→ Task directions: Give back exactly the line containing "Image resolution: width=296" and all that follow it in the data below, with the pictures left out.
============================================================
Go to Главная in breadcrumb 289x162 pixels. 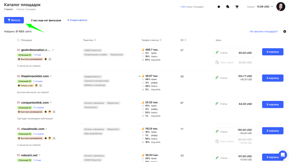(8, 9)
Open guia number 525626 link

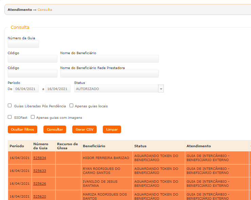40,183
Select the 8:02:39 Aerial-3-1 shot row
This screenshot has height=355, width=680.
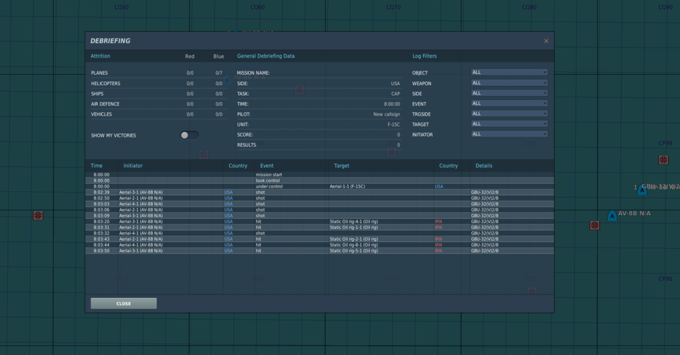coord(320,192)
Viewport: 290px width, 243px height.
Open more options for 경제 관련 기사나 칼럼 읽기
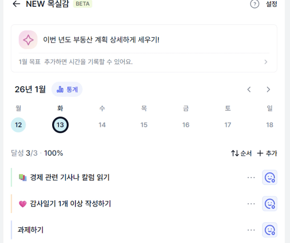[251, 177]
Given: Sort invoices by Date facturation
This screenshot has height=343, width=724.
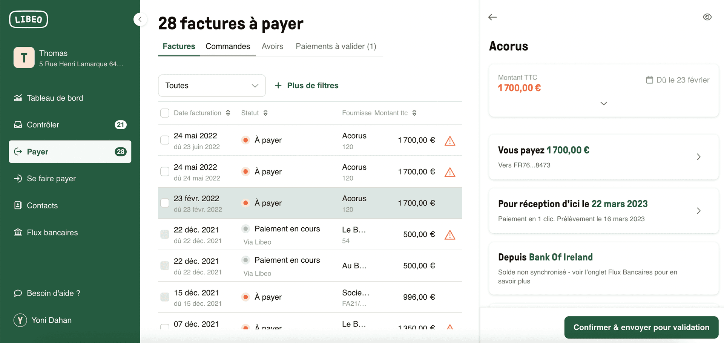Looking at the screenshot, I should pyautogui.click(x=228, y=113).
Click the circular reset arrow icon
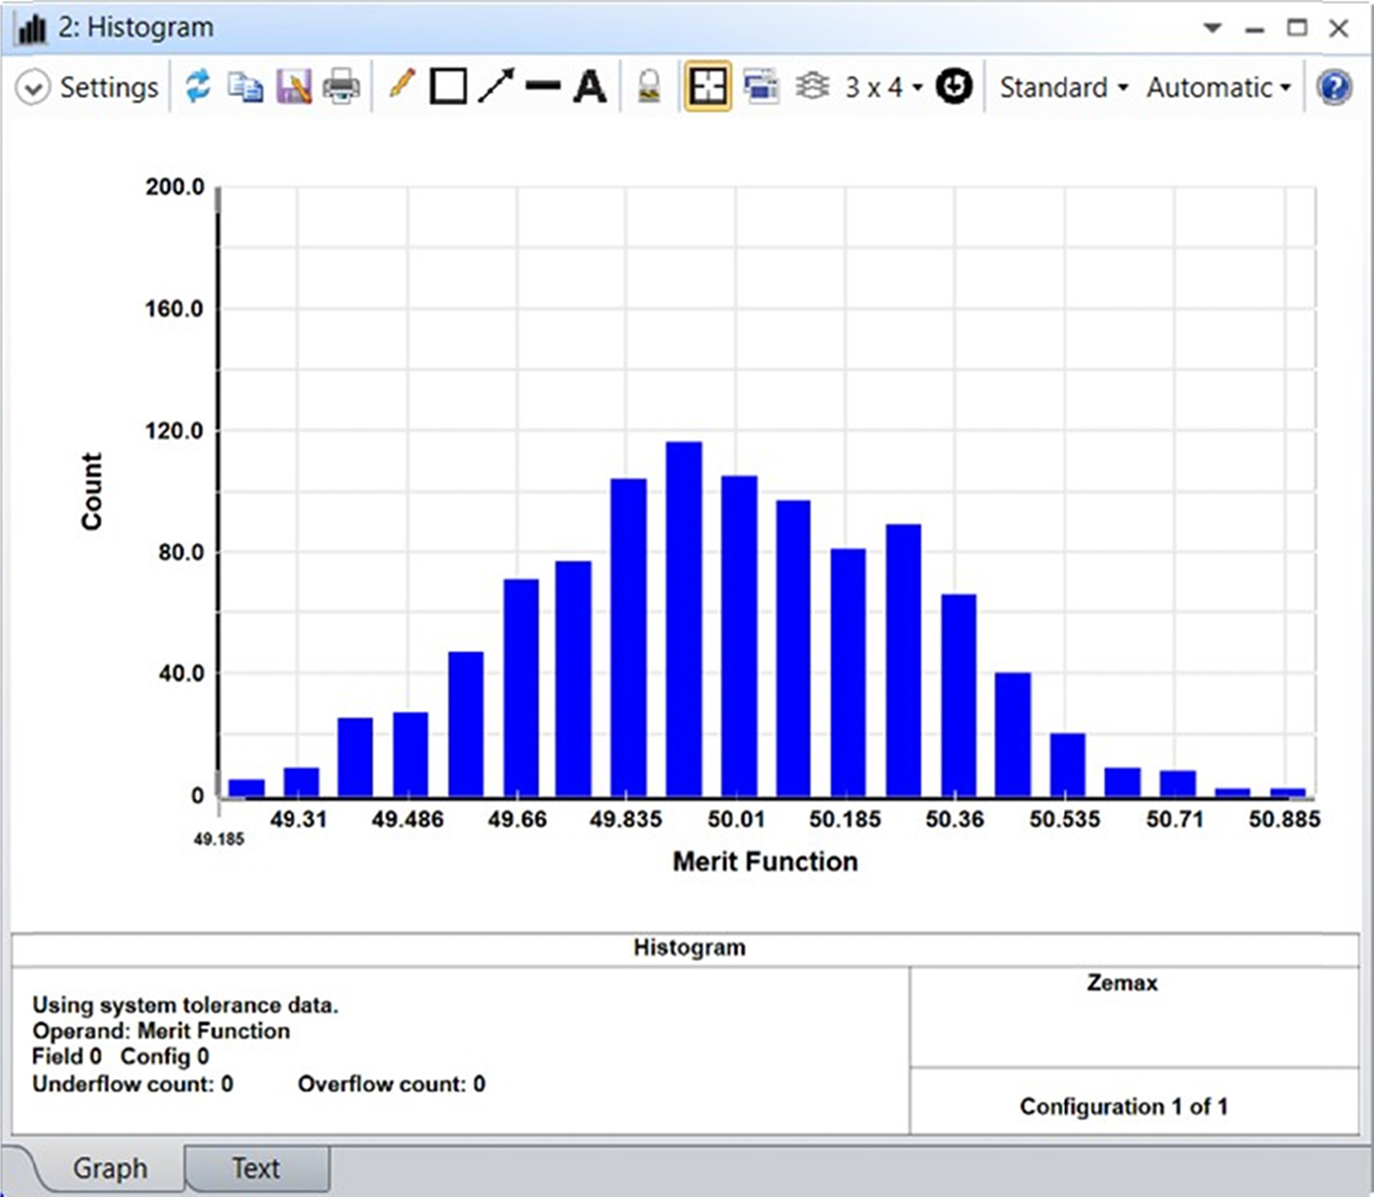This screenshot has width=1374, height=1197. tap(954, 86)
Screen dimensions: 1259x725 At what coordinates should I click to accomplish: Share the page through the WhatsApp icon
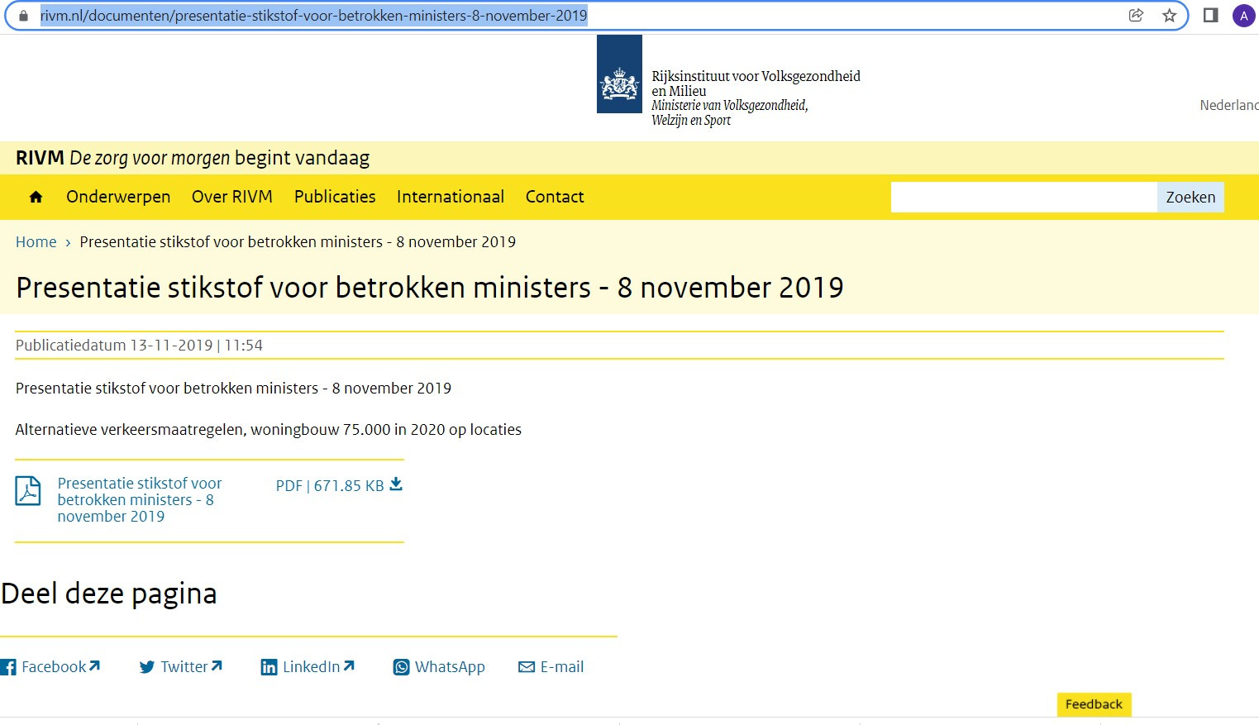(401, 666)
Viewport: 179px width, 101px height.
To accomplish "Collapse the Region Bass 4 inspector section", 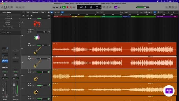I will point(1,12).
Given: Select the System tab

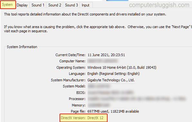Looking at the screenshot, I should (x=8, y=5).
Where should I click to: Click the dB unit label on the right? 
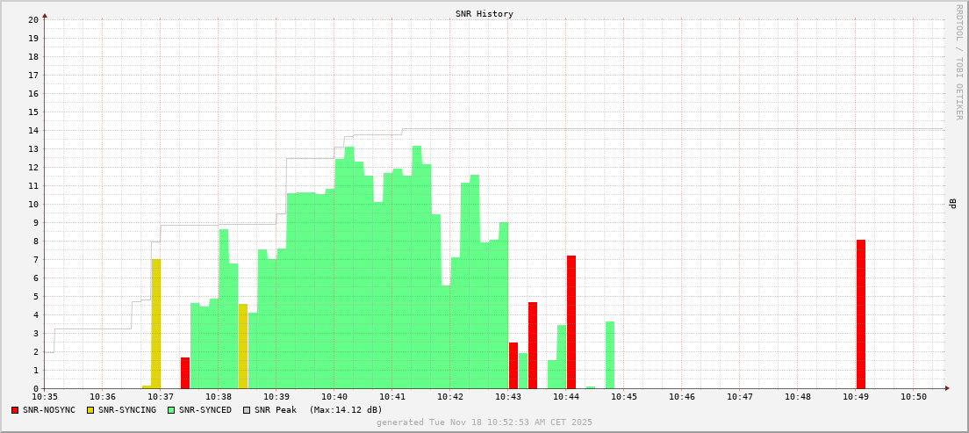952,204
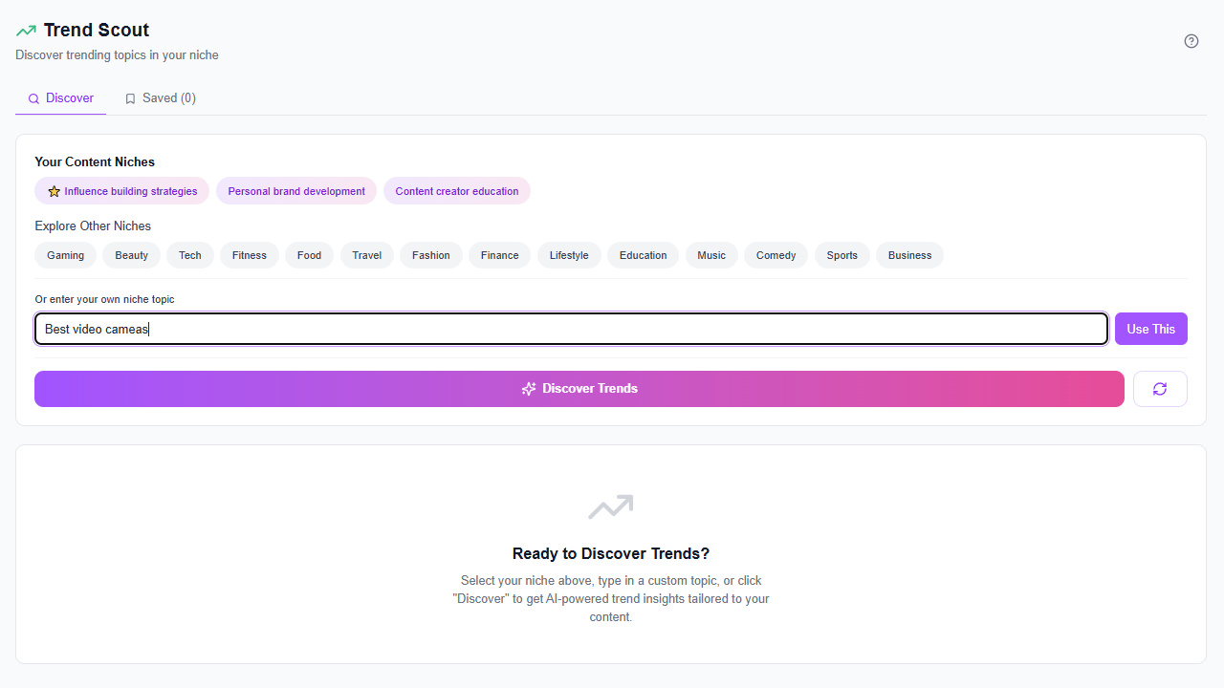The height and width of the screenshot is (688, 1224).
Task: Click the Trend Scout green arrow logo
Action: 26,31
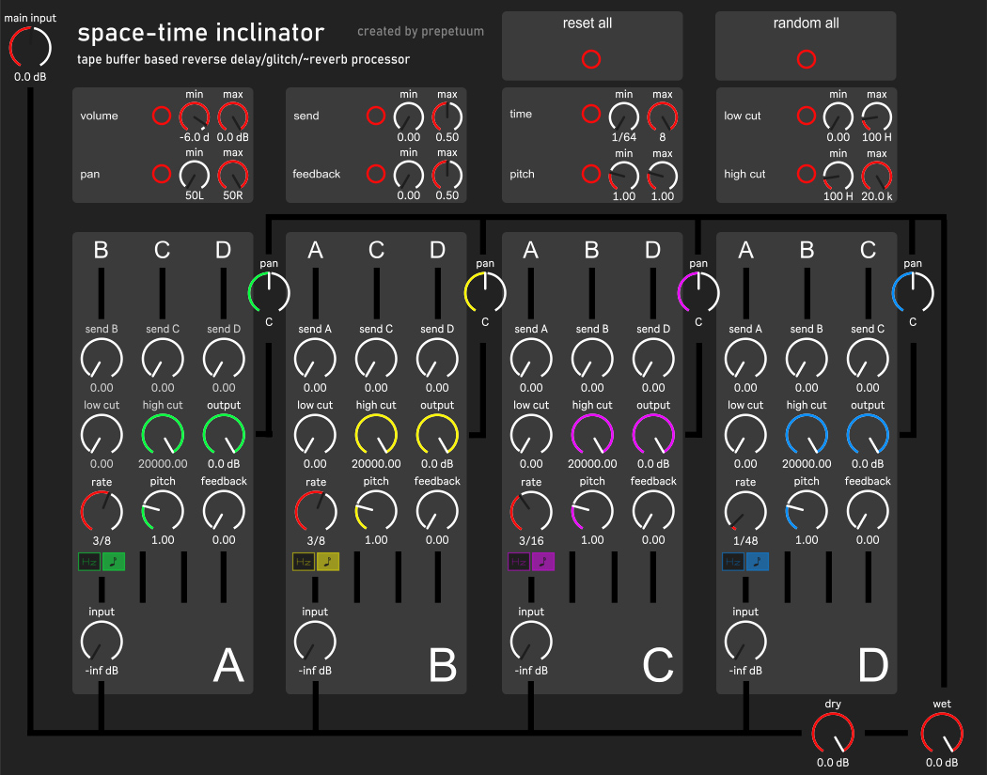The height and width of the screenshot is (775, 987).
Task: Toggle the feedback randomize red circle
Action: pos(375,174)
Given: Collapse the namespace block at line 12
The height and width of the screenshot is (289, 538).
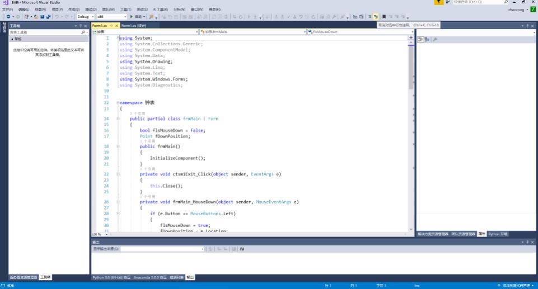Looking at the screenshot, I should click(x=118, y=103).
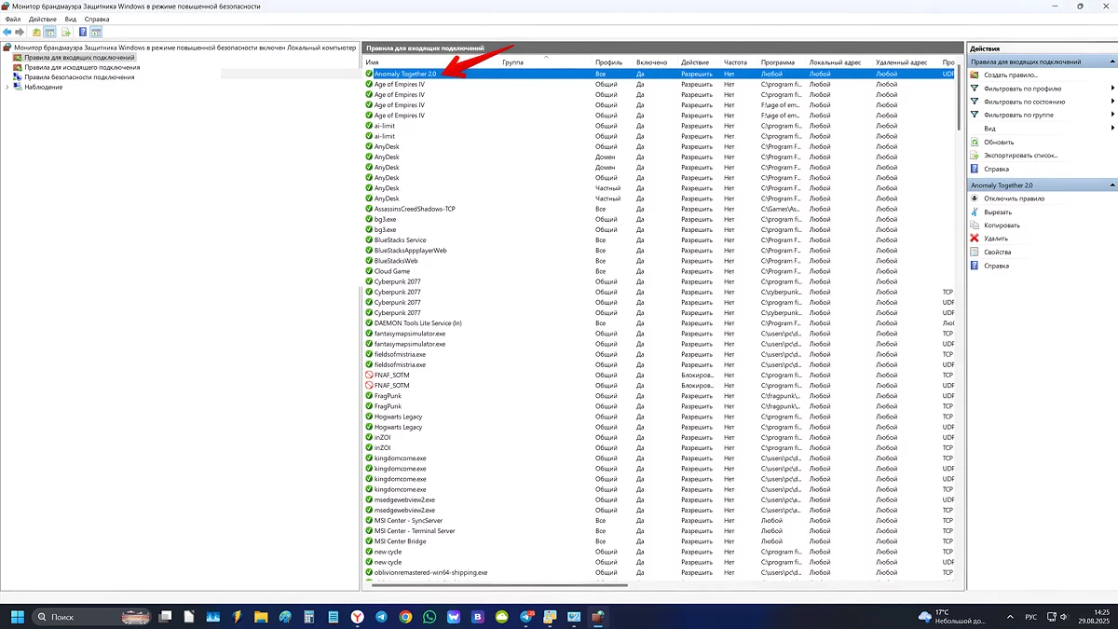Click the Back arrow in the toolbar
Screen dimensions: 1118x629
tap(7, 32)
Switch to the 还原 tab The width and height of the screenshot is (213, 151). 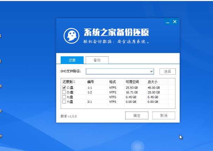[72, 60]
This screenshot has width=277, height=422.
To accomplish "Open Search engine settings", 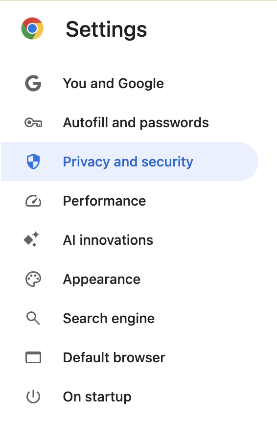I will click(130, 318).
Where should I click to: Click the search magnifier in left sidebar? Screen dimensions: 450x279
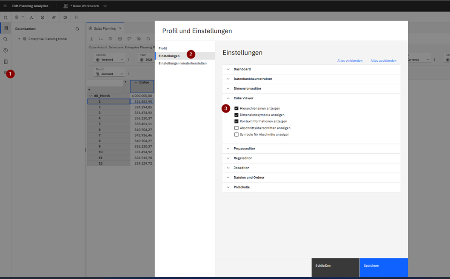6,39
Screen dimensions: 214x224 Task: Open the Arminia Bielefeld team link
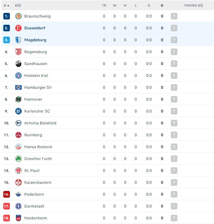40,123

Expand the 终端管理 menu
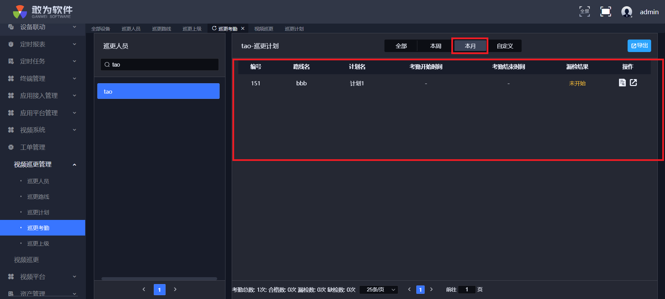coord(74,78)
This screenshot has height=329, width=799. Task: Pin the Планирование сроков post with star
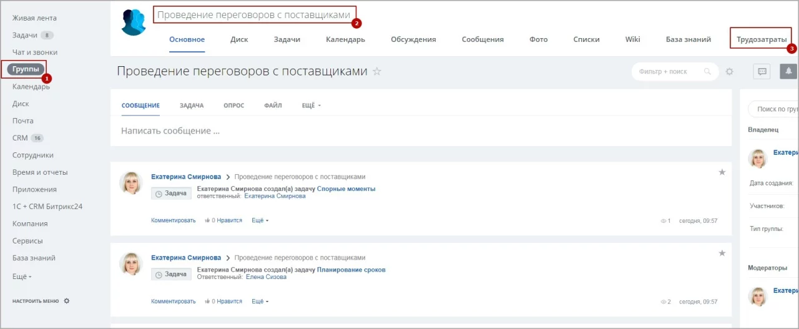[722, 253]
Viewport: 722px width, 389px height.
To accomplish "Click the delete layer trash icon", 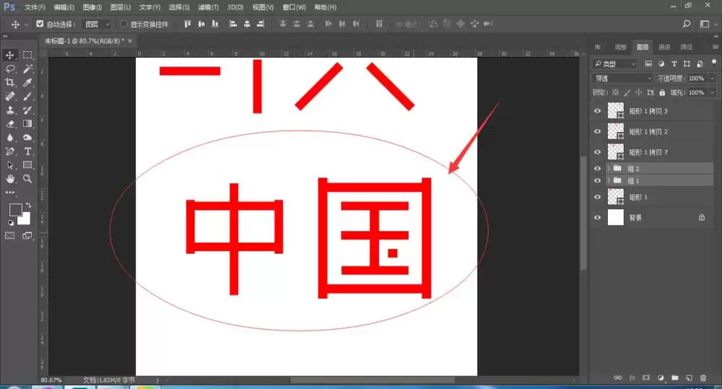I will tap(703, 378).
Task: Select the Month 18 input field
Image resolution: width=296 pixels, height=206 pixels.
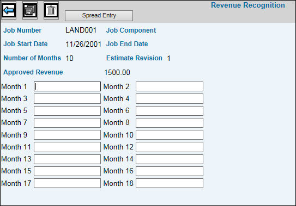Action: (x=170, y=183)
============================================================
→ Solved exercise:
Image resolution: width=296 pixels, height=206 pixels.
Action: (x=170, y=183)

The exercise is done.